Puluhan museum yang ada di Kota Yogyakarta memiliki cerita sendiri. Setiap museum menggambarkan keunikan Yogyakarta dalam balutan sejarah dan budayanya. Setidaknya ada 3 museum di Yogyakarta yang memiliki kisah unik.

oleh Yanuar H diperbarui 11 Okt 2019, 12:00 WIB
Diterbitkan 11 Okt 2019, 12:00 WIB
Museum Taman Tino Sidin
Museum Taman Tino Sidin dibuka sejak tahun 2014. Namun kembali diresmikan ketika tahun 2017 lalu.

Liputan6.com, Yogyakarta - Kota Yogyakarta dikenal dengan budaya dan sejarah pendidikannya. Hal ini terlihat dari banyaknya museum di Yogyakarta, salah satunya Museum Taman Tino Sidin yang diresmikan pada 2014 lalu oleh Menteri Pendidikan dan Kebudayaan M Nuh.

Rumah pelukis yang populer pada era 80-an di Jalan Tino Sidin 297, Kadipiro, Ngestiharjo, Kasihan, Bantul kini bisa dikunjungi.

"Mulai banyak dikunjungi tahun ini ya karena ada saya," kata Arfina Rafsanjani, edukator Museum Tino Sidin waktu itu.

Museum Taman Tino Sidin yang merupakan salah satu museum di Yogyakarta ini kemudian diresmikan kembali Menteri Pendidikan dan Kebudayaan Muhadjir Effendy pada 12 Desember 2017 lalu. Perbedaan yang mencolok adalah adanya patung besar sosok Tino Sidin di depan museum.

"Ada 100 lukisan yang bisa ditampilkan tapi kalau semua, ada ribuan," katanya.

Fina mengatakan pengunjung bisa melihat lukisan, sketsa, arsip, foto, dan memorabilia Tino Sidin semasa hidup. Setidaknya ada dua barang koleksi yang khas ala Tino Sidin yaitu baret dan kacamata Tino Sidin.  

"Masih asli semua. Baret dan kacamatanya masih asli," ujarnya.

Pengunjung bisa melihat museum dengan beberapa koleksi  perpustakaan yang menyimpan 100 koleksi buku di lantai atas. Para pengunjung selain bisa melihat karya Pak Tino Sidin, juga bisa belajar menggambar di ruangan khusus.

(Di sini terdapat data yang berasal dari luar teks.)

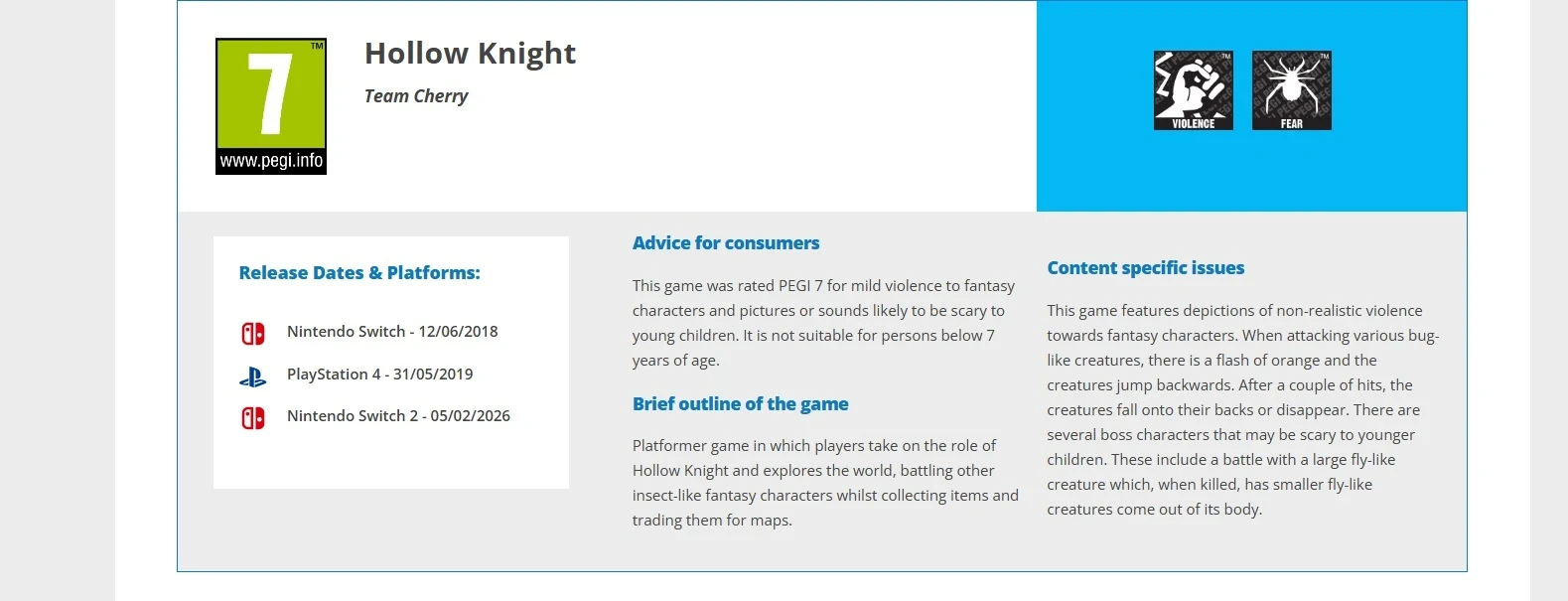
Task: Click the Violence content descriptor icon
Action: tap(1193, 90)
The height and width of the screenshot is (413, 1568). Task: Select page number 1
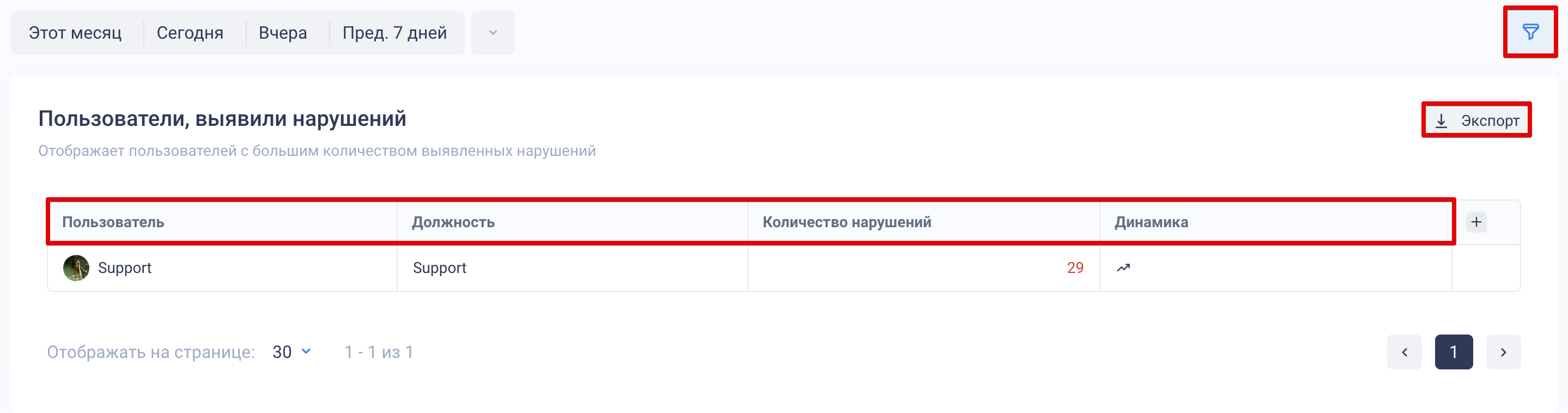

"Biasanya kalau anak-anak terus praktik gambar. Pengunjung tua juga kita tanya mau atau enggak gambar di sini," ujarnya.

Museum ini dibuka untuk memperlihatkan sosok yang identik dengan kata-kata "Ya... Bagus!", "Teruskan, Jangan Takut-takut!". Museum ini buka setiap Senin hingga Sabtu, sejak pukul 09.00 WIB hingga pukul 16.00 WIB.

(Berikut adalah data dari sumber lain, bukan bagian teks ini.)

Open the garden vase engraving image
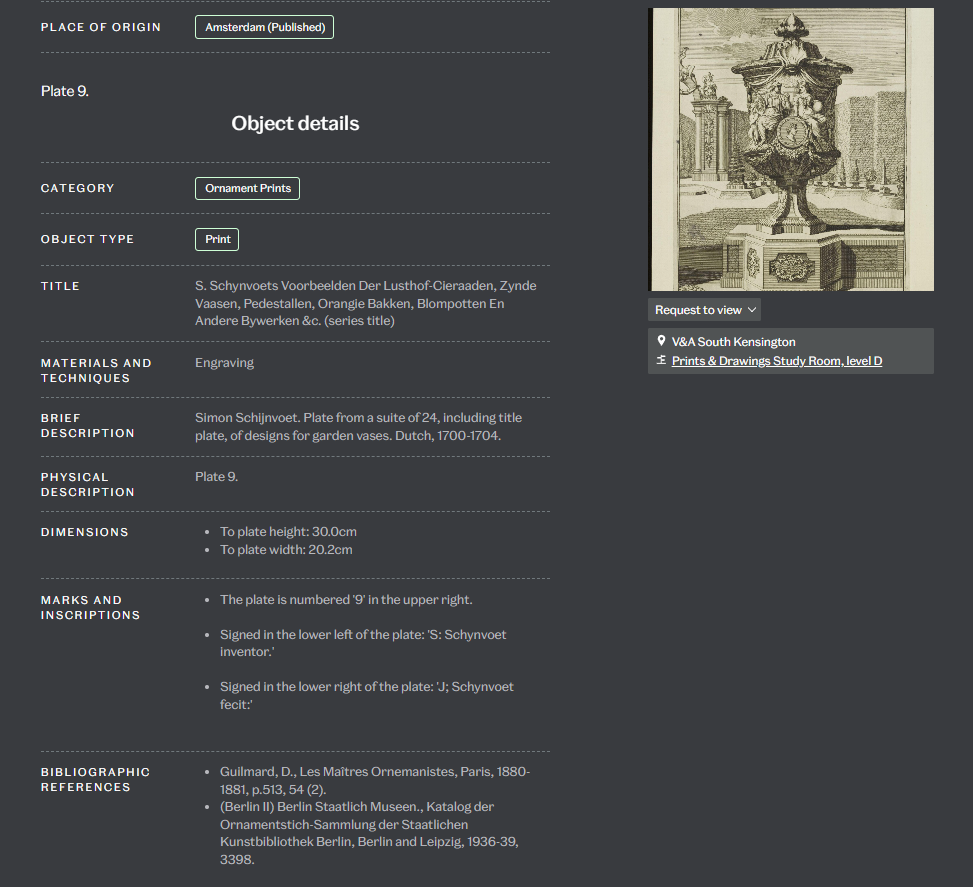coord(790,150)
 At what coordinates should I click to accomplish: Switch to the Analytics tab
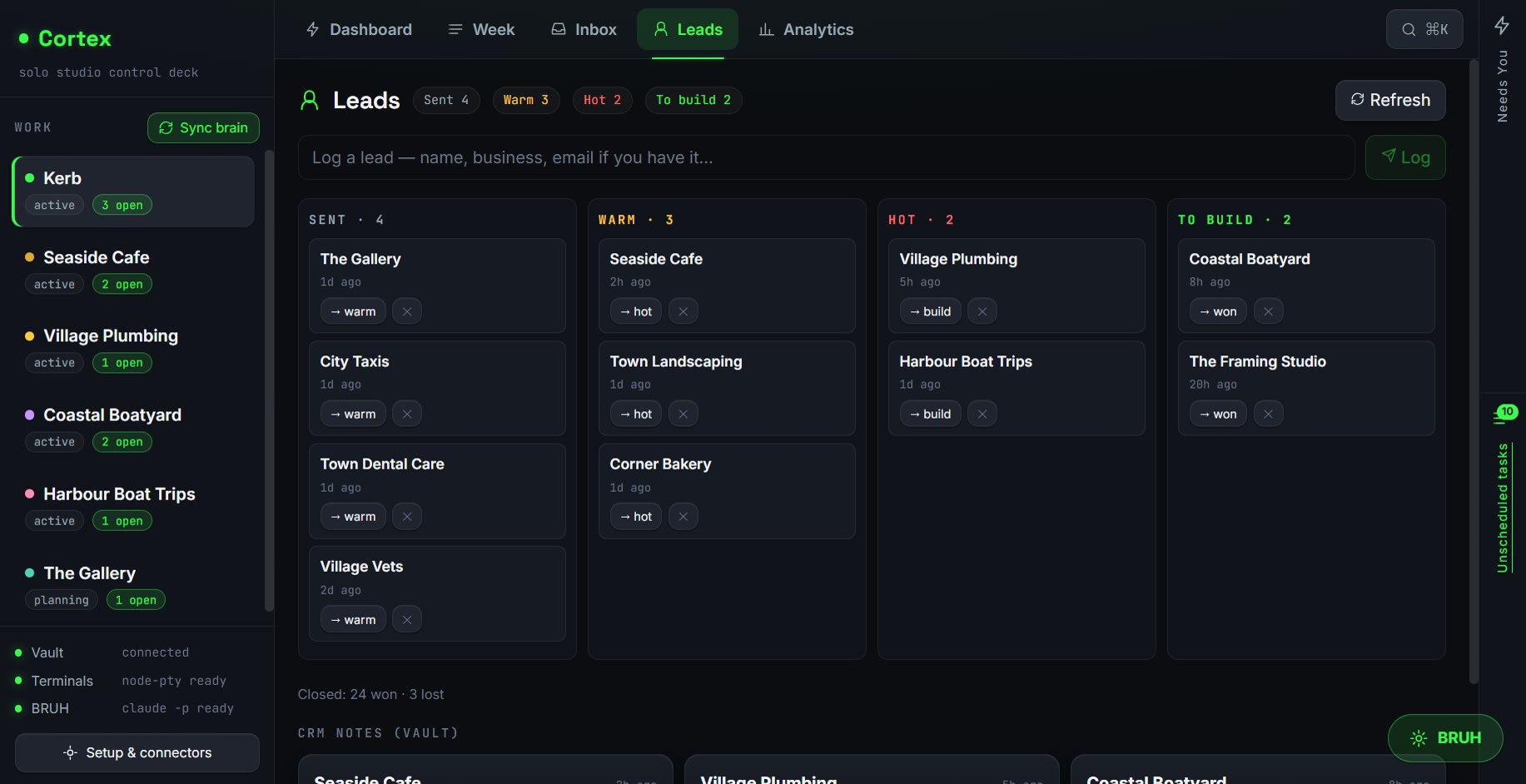[x=806, y=29]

"Hari Minggu libur. Kalau ada kolega dan ada orang, ya dilayani," ujarnya.

Iin Rahayu, salah satu relawan Museum Tino Sidin, mengatakan para pengunjung yang ingin menggambar ala Tino Sidin dapat ikut mengikuti kelas itu di lantai 2. Setiap sesi bisa diikuti 25-30 orang.

"Jadi ini bagian dari salah satu museum di Yogyakarta nanti, diputarkan video Pak Tino waktu di TV gitu. Nah pesertanya, mengikuti setiap langkah-langkah menggambar," ujarnya. 

Monumen Jogja Kembali

Museum Taman Tino Sidin
Museum Taman Tino Sidin dibuka sejak tahun 2014. Namun kembali diresmikan ketika tahun 2017 lalu.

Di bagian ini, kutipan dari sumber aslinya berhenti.